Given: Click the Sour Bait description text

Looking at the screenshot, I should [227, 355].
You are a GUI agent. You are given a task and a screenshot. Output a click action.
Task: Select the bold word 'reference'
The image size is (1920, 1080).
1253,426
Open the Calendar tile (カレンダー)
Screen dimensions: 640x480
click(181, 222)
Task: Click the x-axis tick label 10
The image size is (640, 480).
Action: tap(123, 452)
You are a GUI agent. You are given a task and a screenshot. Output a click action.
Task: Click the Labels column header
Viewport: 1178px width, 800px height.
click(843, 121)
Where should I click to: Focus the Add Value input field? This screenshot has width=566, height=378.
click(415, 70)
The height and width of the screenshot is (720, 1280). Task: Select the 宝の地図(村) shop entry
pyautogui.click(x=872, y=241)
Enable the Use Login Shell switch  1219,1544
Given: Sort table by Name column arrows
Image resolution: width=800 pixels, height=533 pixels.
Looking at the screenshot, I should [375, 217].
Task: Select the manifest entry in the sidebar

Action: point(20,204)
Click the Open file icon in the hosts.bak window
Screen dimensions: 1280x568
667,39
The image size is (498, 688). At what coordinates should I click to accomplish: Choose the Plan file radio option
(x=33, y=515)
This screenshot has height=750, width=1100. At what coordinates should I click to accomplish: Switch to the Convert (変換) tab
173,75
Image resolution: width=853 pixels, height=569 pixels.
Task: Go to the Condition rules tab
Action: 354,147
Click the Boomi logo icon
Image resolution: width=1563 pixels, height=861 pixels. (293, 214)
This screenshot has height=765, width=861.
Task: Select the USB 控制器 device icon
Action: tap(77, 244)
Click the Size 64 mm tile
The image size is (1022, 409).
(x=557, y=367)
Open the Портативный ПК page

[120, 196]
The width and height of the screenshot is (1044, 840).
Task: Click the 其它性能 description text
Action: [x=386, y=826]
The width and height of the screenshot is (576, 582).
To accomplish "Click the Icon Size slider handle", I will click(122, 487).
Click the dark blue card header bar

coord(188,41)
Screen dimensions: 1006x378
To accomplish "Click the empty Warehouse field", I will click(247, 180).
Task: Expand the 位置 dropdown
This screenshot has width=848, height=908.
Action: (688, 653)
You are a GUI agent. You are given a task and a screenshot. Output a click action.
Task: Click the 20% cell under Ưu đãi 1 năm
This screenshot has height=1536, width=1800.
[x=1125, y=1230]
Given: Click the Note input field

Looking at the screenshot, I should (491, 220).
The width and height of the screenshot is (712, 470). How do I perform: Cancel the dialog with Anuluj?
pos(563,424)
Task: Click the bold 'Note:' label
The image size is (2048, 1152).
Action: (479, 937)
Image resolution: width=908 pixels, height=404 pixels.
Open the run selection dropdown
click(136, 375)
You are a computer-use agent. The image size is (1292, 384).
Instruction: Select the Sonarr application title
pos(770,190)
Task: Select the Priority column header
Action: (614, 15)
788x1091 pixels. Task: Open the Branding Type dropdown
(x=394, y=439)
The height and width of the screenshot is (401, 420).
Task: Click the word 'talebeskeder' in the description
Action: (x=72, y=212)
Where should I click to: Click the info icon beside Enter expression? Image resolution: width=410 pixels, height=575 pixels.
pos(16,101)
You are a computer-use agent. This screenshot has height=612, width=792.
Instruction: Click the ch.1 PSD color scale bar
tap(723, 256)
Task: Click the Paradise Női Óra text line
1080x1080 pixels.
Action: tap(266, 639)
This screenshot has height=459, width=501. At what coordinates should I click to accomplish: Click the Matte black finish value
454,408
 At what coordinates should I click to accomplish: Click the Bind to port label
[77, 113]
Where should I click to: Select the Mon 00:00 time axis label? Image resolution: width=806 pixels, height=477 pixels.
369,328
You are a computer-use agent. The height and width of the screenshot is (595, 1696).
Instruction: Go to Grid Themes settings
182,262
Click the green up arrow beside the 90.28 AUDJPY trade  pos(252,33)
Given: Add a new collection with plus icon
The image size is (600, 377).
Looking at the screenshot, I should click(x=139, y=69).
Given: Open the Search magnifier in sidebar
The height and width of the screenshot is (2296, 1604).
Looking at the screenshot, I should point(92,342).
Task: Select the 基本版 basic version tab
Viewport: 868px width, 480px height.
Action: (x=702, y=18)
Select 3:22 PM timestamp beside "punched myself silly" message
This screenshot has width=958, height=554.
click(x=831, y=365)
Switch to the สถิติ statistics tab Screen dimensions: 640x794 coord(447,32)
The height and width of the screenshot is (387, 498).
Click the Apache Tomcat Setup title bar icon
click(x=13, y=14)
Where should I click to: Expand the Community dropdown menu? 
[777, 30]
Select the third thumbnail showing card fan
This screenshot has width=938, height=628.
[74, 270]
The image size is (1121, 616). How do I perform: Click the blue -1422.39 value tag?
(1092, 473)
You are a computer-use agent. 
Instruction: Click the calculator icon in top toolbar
□ □ □ □
§ **Brief**
Output each entry once again, exactly as shown above.

§ **Result of this task**
Given: Click the Sour Bait description text

Looking at the screenshot, I should [227, 355].
You are a GUI agent. You are given a task and a screenshot. Output a click action.
Task: Select the bold word 'reference'
The image size is (1920, 1080).
1253,426
Open the Calendar tile (カレンダー)
Screen dimensions: 640x480
click(181, 222)
Task: Click the x-axis tick label 10
The image size is (640, 480).
Action: tap(123, 452)
You are a GUI agent. You are given a task and a screenshot. Output a click action.
Task: Click the Labels column header
Viewport: 1178px width, 800px height.
click(843, 121)
Where should I click to: Focus the Add Value input field? This screenshot has width=566, height=378.
click(415, 70)
The height and width of the screenshot is (720, 1280). Task: Select the 宝の地図(村) shop entry
pyautogui.click(x=872, y=241)
Enable the Use Login Shell switch  1219,1544
Given: Sort table by Name column arrows
Image resolution: width=800 pixels, height=533 pixels.
Looking at the screenshot, I should [375, 217].
Task: Select the manifest entry in the sidebar

Action: point(20,204)
Click the Open file icon in the hosts.bak window
Screen dimensions: 1280x568
667,39
The image size is (498, 688). At what coordinates should I click to accomplish: Choose the Plan file radio option
(x=33, y=515)
This screenshot has height=750, width=1100. At what coordinates should I click to accomplish: Switch to the Convert (変換) tab
173,75
Image resolution: width=853 pixels, height=569 pixels.
Task: Go to the Condition rules tab
Action: 354,147
Click the Boomi logo icon
Image resolution: width=1563 pixels, height=861 pixels. (293, 214)
This screenshot has height=765, width=861.
Task: Select the USB 控制器 device icon
Action: tap(77, 244)
Click the Size 64 mm tile
The image size is (1022, 409).
(x=557, y=367)
Open the Портативный ПК page

[120, 196]
The width and height of the screenshot is (1044, 840).
Task: Click the 其它性能 description text
Action: [x=386, y=826]
The width and height of the screenshot is (576, 582).
To accomplish "Click the Icon Size slider handle", I will click(122, 487).
Click the dark blue card header bar

coord(188,41)
Screen dimensions: 1006x378
To accomplish "Click the empty Warehouse field", I will click(247, 180).
Task: Expand the 位置 dropdown
This screenshot has width=848, height=908.
Action: (688, 653)
You are a GUI agent. You are given a task and a screenshot. Output a click action.
Task: Click the 20% cell under Ưu đãi 1 năm
This screenshot has height=1536, width=1800.
[x=1125, y=1230]
Given: Click the Note input field

Looking at the screenshot, I should (491, 220).
The width and height of the screenshot is (712, 470). How do I perform: Cancel the dialog with Anuluj?
pos(563,424)
Task: Click the bold 'Note:' label
The image size is (2048, 1152).
Action: (479, 937)
Image resolution: width=908 pixels, height=404 pixels.
Open the run selection dropdown
click(136, 375)
You are a computer-use agent. The image size is (1292, 384).
Instruction: Select the Sonarr application title
pos(770,190)
Task: Select the Priority column header
Action: (614, 15)
788x1091 pixels. Task: Open the Branding Type dropdown
(x=394, y=439)
The height and width of the screenshot is (401, 420).
Task: Click the word 'talebeskeder' in the description
Action: (x=72, y=212)
Where should I click to: Click the info icon beside Enter expression? Image resolution: width=410 pixels, height=575 pixels.
pos(16,101)
You are a computer-use agent. This screenshot has height=612, width=792.
Instruction: Click the ch.1 PSD color scale bar
tap(723, 256)
Task: Click the Paradise Női Óra text line
1080x1080 pixels.
Action: tap(266, 639)
This screenshot has height=459, width=501. At what coordinates should I click to accomplish: Click the Matte black finish value
454,408
 At what coordinates should I click to accomplish: Click the Bind to port label
[77, 113]
Where should I click to: Select the Mon 00:00 time axis label? Image resolution: width=806 pixels, height=477 pixels.
369,328
You are a computer-use agent. The height and width of the screenshot is (595, 1696).
Instruction: Go to Grid Themes settings
182,262
Click the green up arrow beside the 90.28 AUDJPY trade  pos(252,33)
Given: Add a new collection with plus icon
The image size is (600, 377).
Looking at the screenshot, I should click(x=139, y=69).
Given: Open the Search magnifier in sidebar
The height and width of the screenshot is (2296, 1604).
Looking at the screenshot, I should point(92,342).
Task: Select the 基本版 basic version tab
Viewport: 868px width, 480px height.
Action: (x=702, y=18)
Select 3:22 PM timestamp beside "punched myself silly" message
This screenshot has width=958, height=554.
click(x=831, y=365)
Switch to the สถิติ statistics tab Screen dimensions: 640x794 coord(447,32)
The height and width of the screenshot is (387, 498).
Click the Apache Tomcat Setup title bar icon
click(x=13, y=14)
Where should I click to: Expand the Community dropdown menu? 
[777, 30]
Select the third thumbnail showing card fan
This screenshot has width=938, height=628.
[74, 270]
The image size is (1121, 616). How do I perform: Click the blue -1422.39 value tag?
(1092, 473)
You are a computer-use agent. 
Instruction: Click the calculator icon in top toolbar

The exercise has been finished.